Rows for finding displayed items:

=-=-=-=-=

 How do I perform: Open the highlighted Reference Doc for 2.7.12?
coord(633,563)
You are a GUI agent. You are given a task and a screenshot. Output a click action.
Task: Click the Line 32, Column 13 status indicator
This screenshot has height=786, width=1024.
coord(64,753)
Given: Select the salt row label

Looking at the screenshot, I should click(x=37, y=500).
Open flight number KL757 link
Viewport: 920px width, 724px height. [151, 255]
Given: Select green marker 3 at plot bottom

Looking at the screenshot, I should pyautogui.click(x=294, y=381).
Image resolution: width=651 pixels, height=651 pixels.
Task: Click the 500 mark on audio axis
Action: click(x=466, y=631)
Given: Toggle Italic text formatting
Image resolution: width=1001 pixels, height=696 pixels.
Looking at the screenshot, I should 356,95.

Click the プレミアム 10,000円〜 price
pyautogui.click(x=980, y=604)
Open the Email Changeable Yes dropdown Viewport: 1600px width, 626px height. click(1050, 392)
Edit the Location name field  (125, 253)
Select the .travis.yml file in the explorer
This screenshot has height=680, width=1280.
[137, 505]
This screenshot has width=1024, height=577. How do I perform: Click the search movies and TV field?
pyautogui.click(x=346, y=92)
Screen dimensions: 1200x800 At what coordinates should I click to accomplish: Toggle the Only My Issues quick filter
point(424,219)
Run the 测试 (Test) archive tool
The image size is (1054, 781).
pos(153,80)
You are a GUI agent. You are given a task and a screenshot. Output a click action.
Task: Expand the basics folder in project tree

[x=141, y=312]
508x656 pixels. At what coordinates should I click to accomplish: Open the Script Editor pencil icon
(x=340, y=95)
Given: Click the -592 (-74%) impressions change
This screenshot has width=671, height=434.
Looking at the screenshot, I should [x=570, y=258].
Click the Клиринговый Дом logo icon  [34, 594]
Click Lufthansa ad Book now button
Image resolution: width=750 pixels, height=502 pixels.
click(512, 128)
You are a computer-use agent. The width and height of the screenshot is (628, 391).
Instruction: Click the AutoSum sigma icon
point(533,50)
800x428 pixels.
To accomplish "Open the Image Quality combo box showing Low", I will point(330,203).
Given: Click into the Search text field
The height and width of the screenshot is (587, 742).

=-=-=-=-=

> [Task prompt]: Output everything from the line containing "You are a computer-use" down to the end of the rows as a numbered list, leaving out any blank lines.

> [Written response]:
1. You are a computer-use agent. The width and height of the screenshot is (628, 391).
2. Instruction: Click the AutoSum sigma icon
3. point(533,50)
4. 800x428 pixels.
5. To accomplish "Open the Image Quality combo box showing Low", I will point(330,203).
6. Given: Click into the Search text field
7. The height and width of the screenshot is (587, 742).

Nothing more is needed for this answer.